The Joint Committee on Bonding, Capital Expenditures and State Assets has amended Gov. Charlie Baker’s $9.7 billion transportation bond bill, known as MassTRAC, and referred it on June 13 to the House Committee on Ways and Means.

The committee’s amendments would:
• Require that not less than 33% of funding for Complete Streets grants be awarded to municipalities with a median household income below the state average
• Allow funding allocated to the MBTA to be used to electrify the commuter rail and water transportation infrastructure
• Pending appropriation, create a Dorchester Bay Transportation and Resiliency Commission and South Boston Waterfront Transportation Safety and Improvement Commission to study the transportation, resiliency, infrastructure and multimodal needs of the regional corridor of Morrissey Boulevard and the South Boston Waterfront

The MMA submitted written testimony in support of MassTRAC to the Transportation Committee for its hearing on April 12, and testified in support of the bill at a June 1 hearing with the Joint Committee on Bonding, Capital Expenditures and State Assets.

The MMA supports the intent of the bill — to ensure that Massachusetts is well-positioned to access the historic federal investments available through the Bipartisan Infrastructure Law — as well as the proposed investment of $55 million for municipal grant programs, including Complete Streets, and $85 million for non-federally funded roads.

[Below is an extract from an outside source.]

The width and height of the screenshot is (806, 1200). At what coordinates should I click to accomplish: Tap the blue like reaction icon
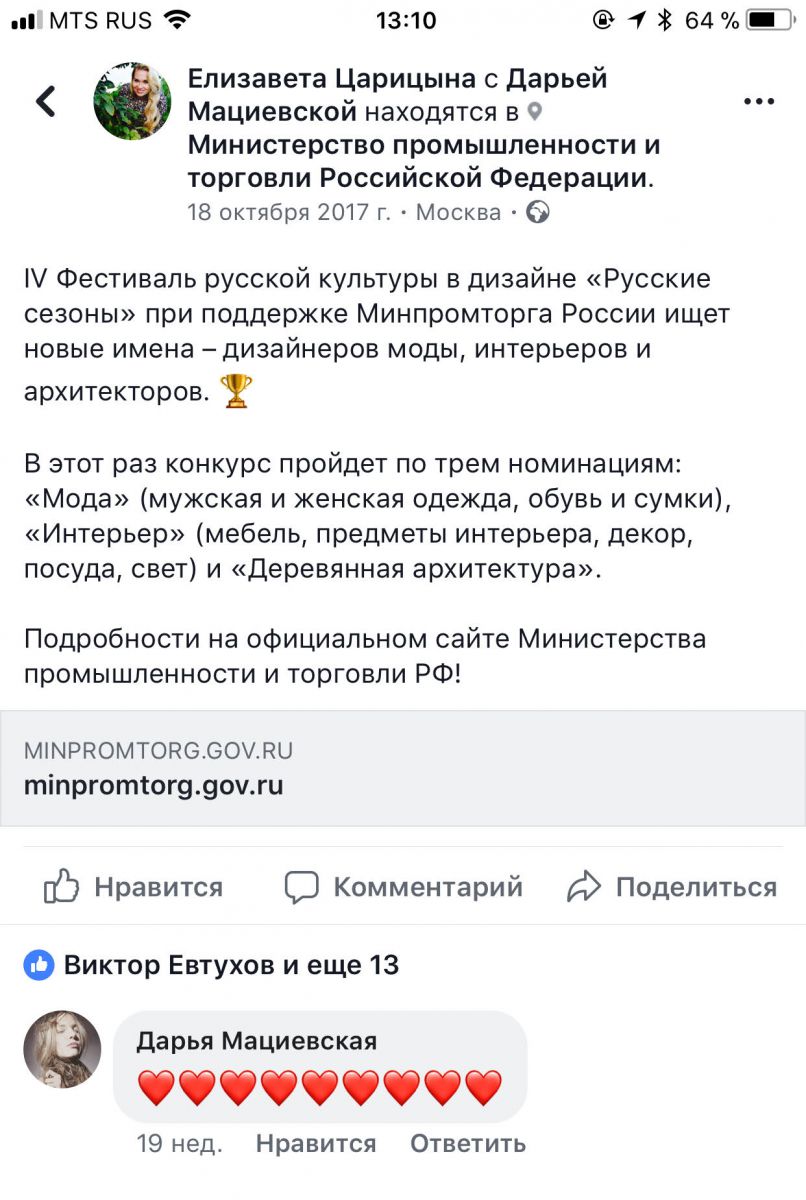39,965
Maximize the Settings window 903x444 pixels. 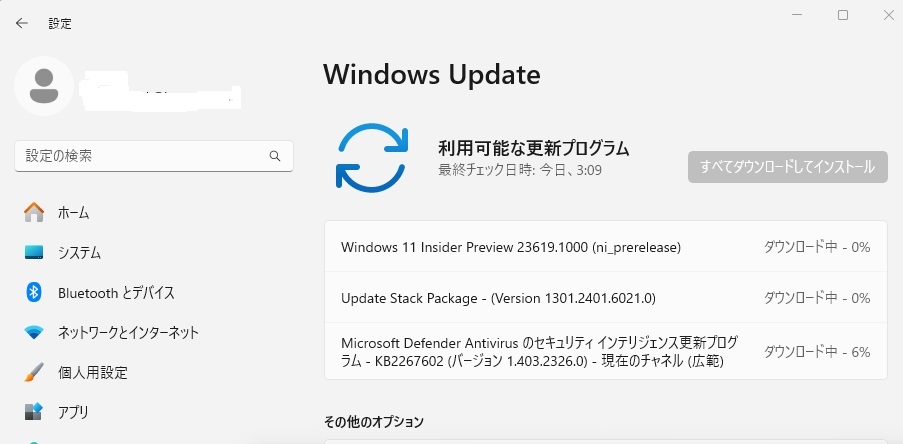[x=843, y=15]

The bill, filed by the governor on March 17, would invest in existing state programs and make authorizations for required state matches to compete for and capitalize on investment opportunities provided by the $1.2 trillion Bipartisan Infrastructure Law. The BIL provides discretionary funding through formula-based allocations and more than $110 billion in competitive grants to be overseen by the U.S. Department of Transportation and dispersed over five years.

MassTRAC includes:
• $2.85 billion in BIL-related authorizations for formula-based funding
• $3.55 billion in BIL-related authorizations for discretionary grants
• $3.3 billion in non-BIL authorizations for capital investment programs

The administration says the spending would be used to modernize the state’s transportation system, with a focus on transportation network improvements and infrastructure geared toward climate change mitigation, resiliency, equity and safety for all users, particularly cyclists and pedestrians. Investments would include improvements to non-interstate highways; funding for several municipal grant programs, including Complete Streets, the Municipal Small Bridge Program, the Municipal Pavement Program, and Shared Streets and Spaces; modernization of the MBTA; support for regional transit authorities; grants for electric vehicle charging infrastructure; and funding for transportation management associations.

The bill has not yet come before the full House or Senate for a vote, but is expected to be taken up before the end of the current legislative session on July 31.